What would the thoughts be about doing something similar to get these
missing releases uploaded: mainly 4.0, 4.2 and 4.3?

For Texinfo 4.0 onwards, missing are

4.0 (on Fedora)
4.2 (on Fedora)
4.3 (on Fedora)
4.4 (not on Fedora - according to NEWS file 4.5 only has a few changes
     over 4.4 so 4.4 may not be that historically important)
4.5 we only have .tar.gz but Fedora has .tar.bz2

I have copies of old release notices, but unfortunately, not of checksums.

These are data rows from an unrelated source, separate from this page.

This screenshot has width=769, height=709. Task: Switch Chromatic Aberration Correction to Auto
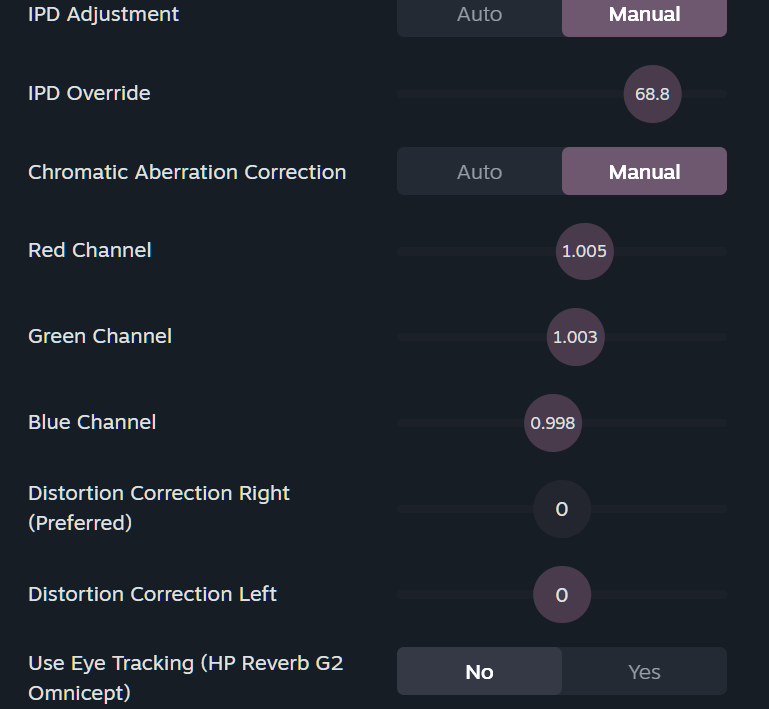[x=479, y=172]
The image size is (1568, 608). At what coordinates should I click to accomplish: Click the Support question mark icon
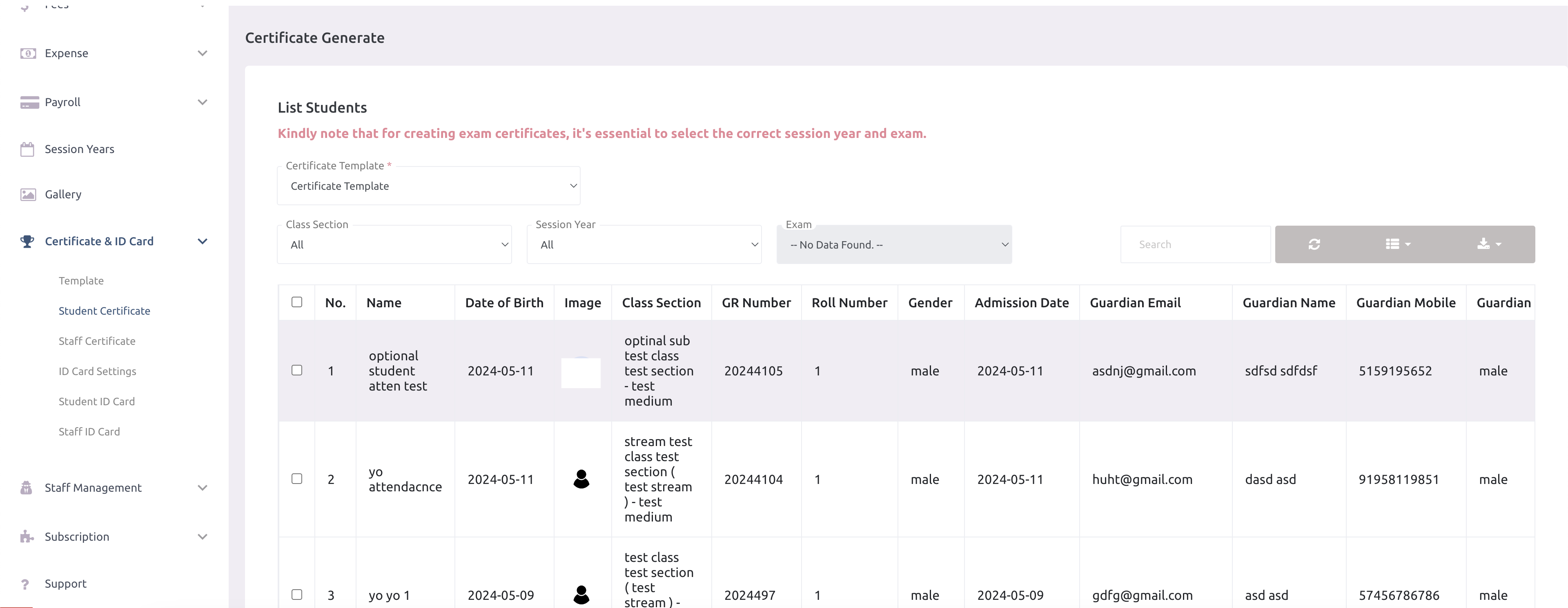pyautogui.click(x=25, y=584)
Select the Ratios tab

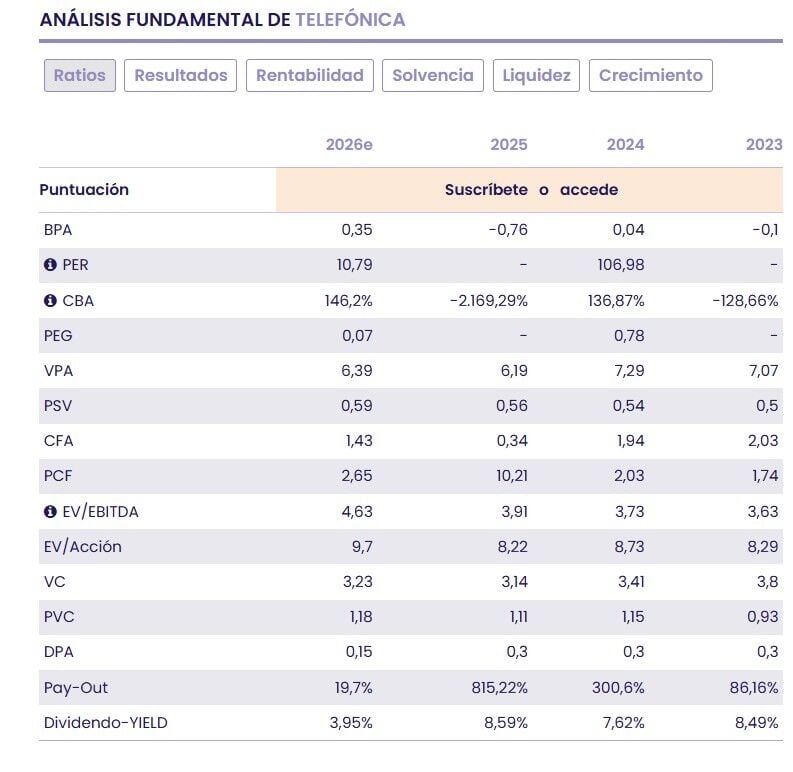tap(80, 75)
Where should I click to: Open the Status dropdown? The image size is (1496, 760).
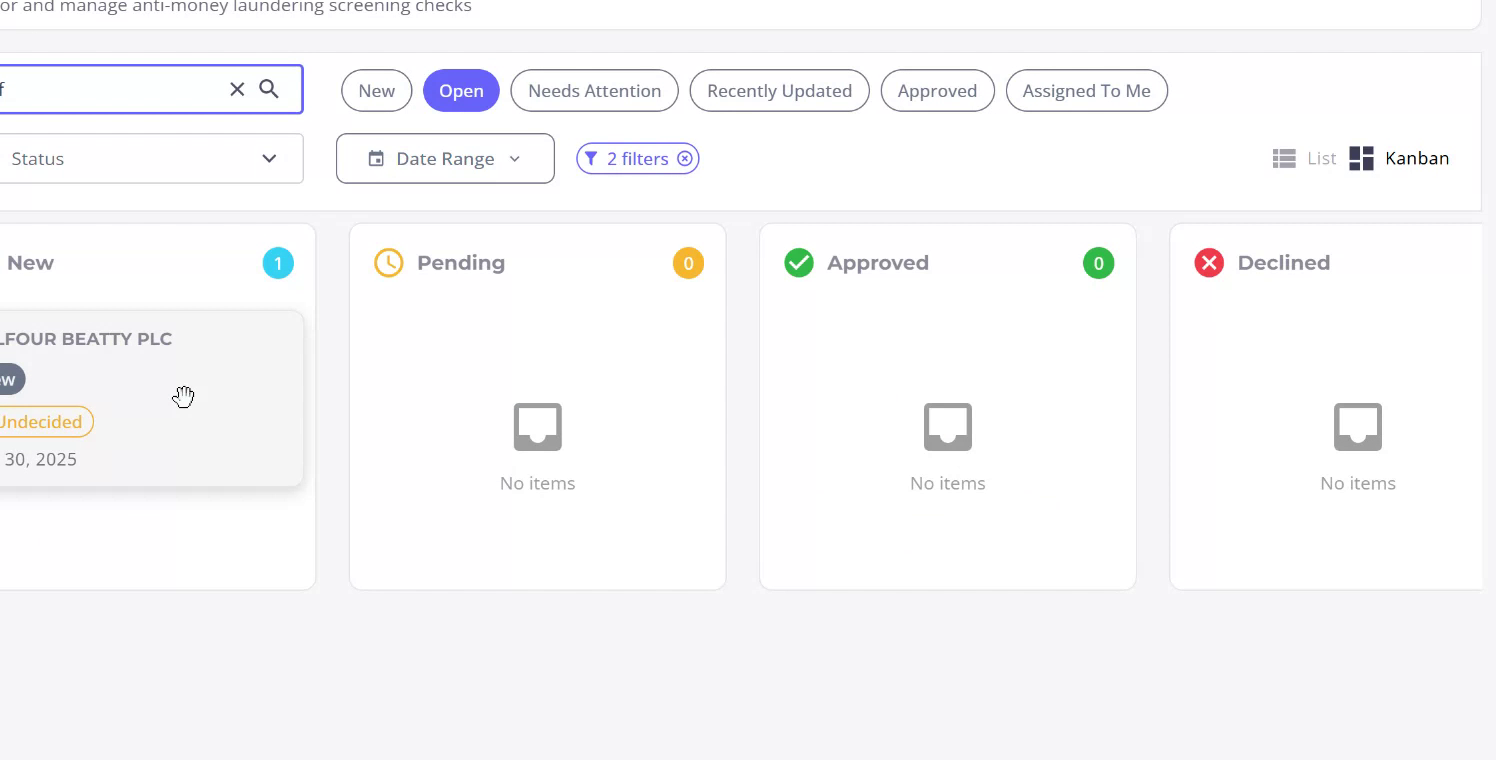point(150,159)
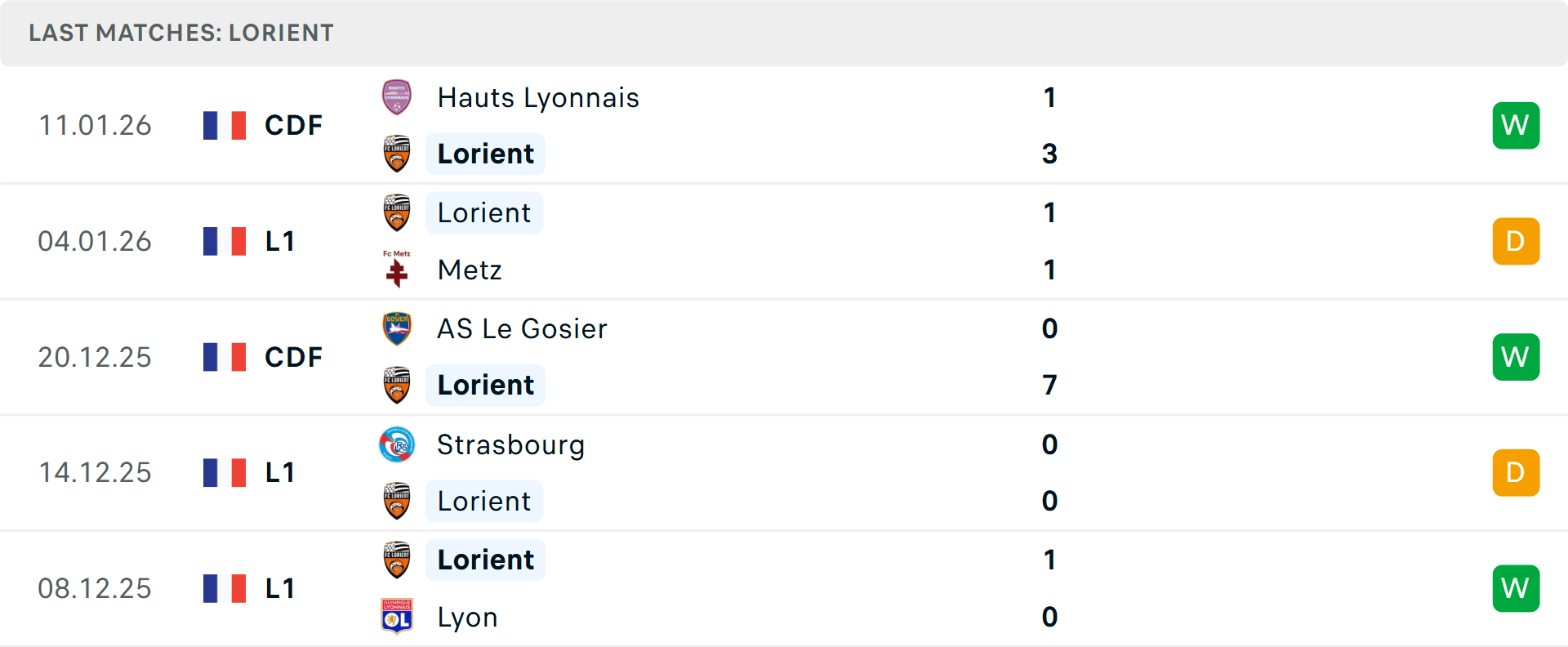Click the orange D badge for 14.12.25
Screen dimensions: 1568x647
coord(1516,472)
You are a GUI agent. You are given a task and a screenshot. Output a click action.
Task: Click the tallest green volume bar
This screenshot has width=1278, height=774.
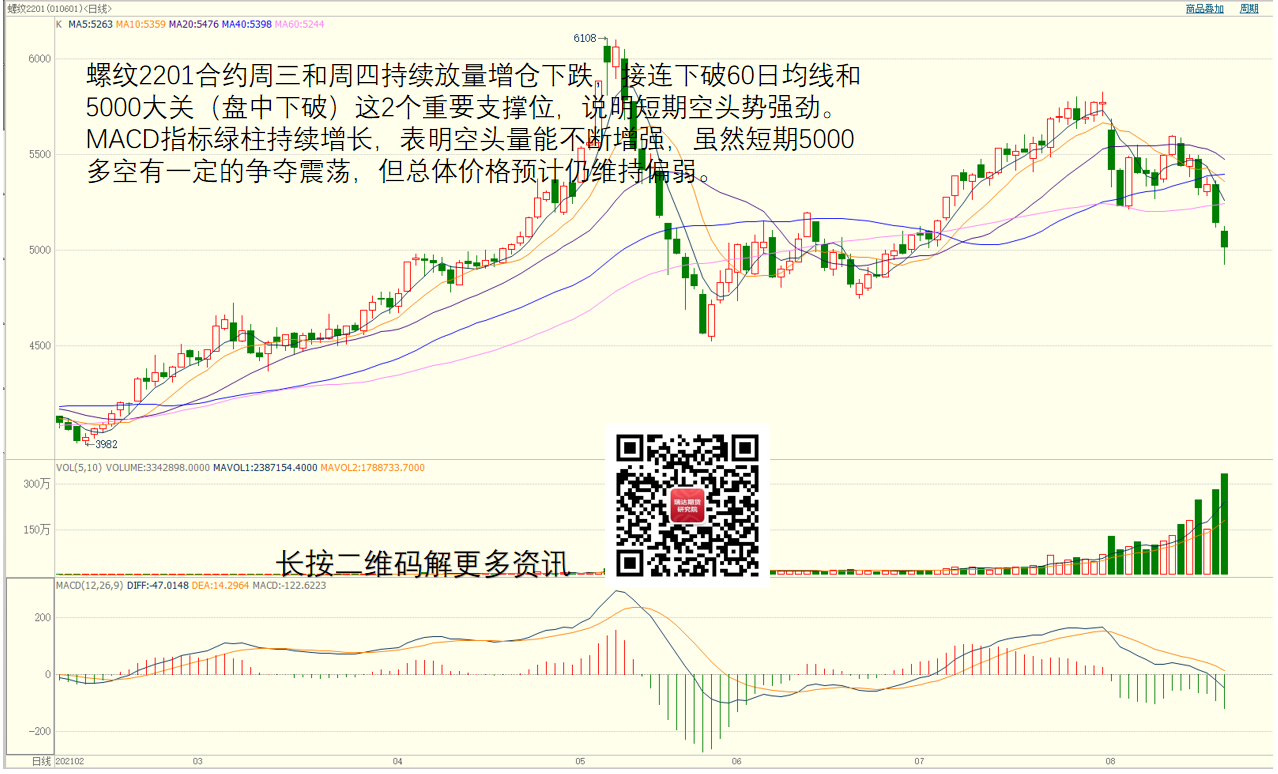click(1224, 524)
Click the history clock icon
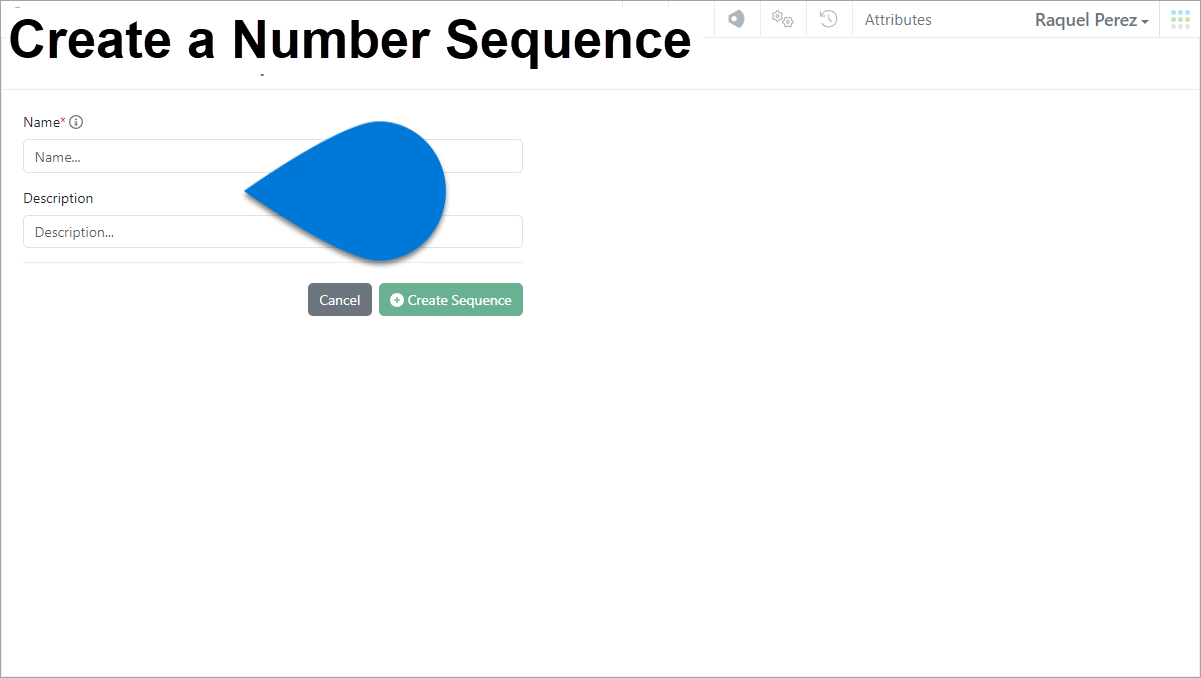Image resolution: width=1201 pixels, height=678 pixels. (829, 19)
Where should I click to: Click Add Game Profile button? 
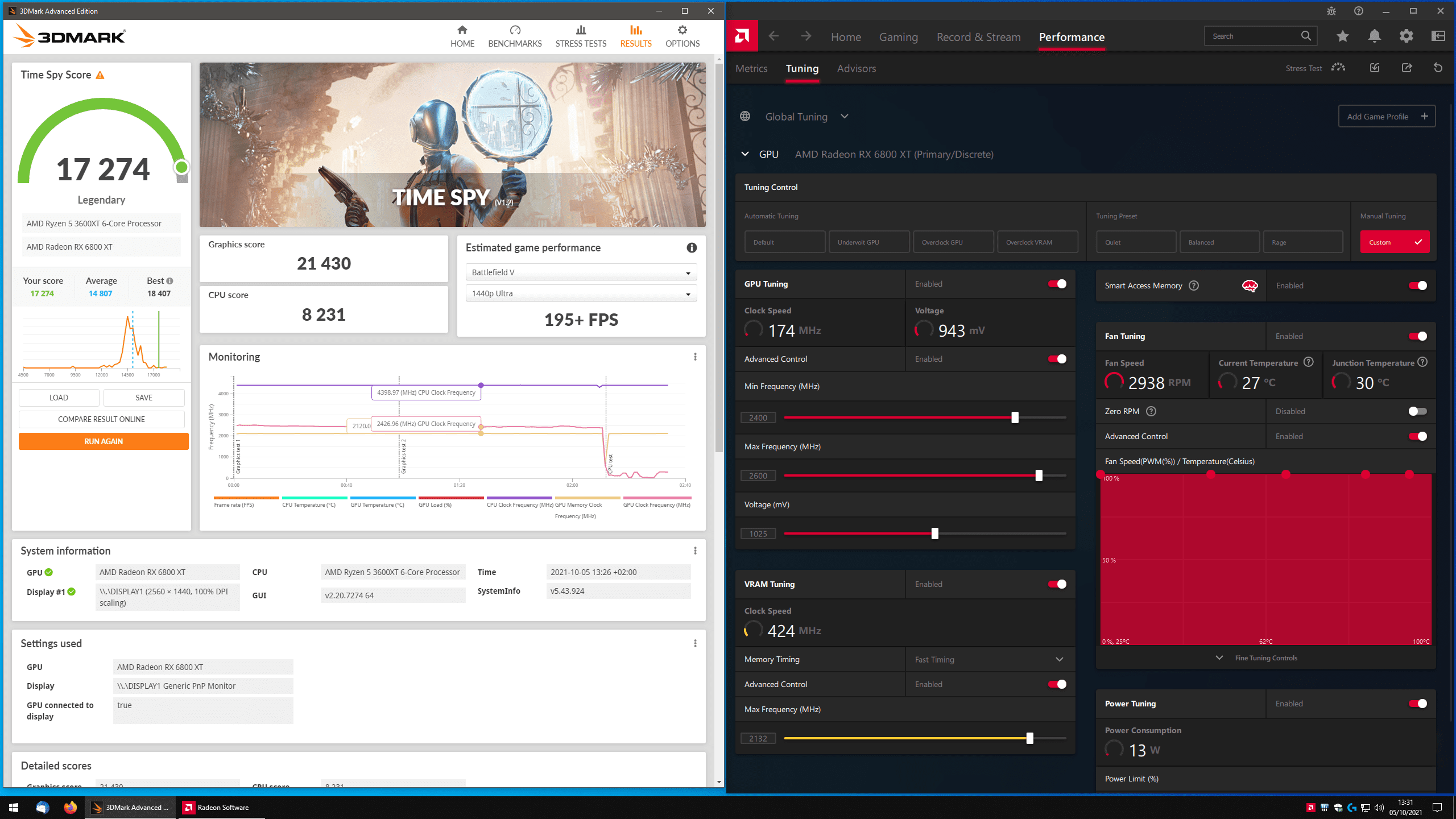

I have not tried to upload texinfo-4.0b.tar.bz2 as this appears to have been
a pretest release (one of several with letter suffixes) so seems less
important.

Texinfo history before 4.0 gets murkier.  I have some 3.* (and even
2.* releases) uploaded to https://ftp.gnu.org/gnu/texinfo (again,
reuploads in 2020).  In 3.*, missing are:

3.2
3.3
3.4
3.5
3.6
3.7
3.8
3.11
3.12

Diffs for some of these 3.* releases were allegedly available at
ftp.gnu.org; however, were taken down in 2003 following a security
breach; see https://ftp.gnu.org/MISSING-FILES.README

Here is the full list of missing Texinfo related files from
https://ftp.gnu.org/MISSING-FILES :

./gnu/texinfo/texinfo-3.4-3.5.diff.gz
./gnu/texinfo/texinfo-3.5-3.6.diff.gz
./gnu/texinfo/texinfo-3.6-3.7.diff.gz
./gnu/texinfo/texinfo-4.0-4.1.diff.gz
./gnu/texinfo/texinfo-4.1-4.2.diff.gz
./gnu/texinfo/texinfo-4.2-4.3.diff.bz2
./gnu/texinfo/texinfo-4.2-4.3.diff.gz
./gnu/texinfo/texinfo-4.3-4.4.diff.bz2
./gnu/texinfo/texinfo-4.3-4.4.diff.gz
./gnu/texinfo/texinfo-4.4-4.5.diff.bz2
./gnu/texinfo/texinfo-4.4-4.5.diff.gz
./gnu/texinfo/texinfo-4.5-4.6.diff.bz2
./gnu/texinfo/texinfo-4.5.tar.bz2
./gnu/texinfo/texinfo-4.5.tar.gz

It's not clear how widespead the Texinfo 2.* releases were and many of them
are described as beta releases in the NEWS file.  The oldest version I've
got, Texinfo 2.15, has the following text in the "New-features" file:

  The Texinfo 2 package is temporary; after a period of testing, the new
  documentation and software will be merged into the Emacs distribution.

Before that Texinfo-related files were all part of GNU Emacs.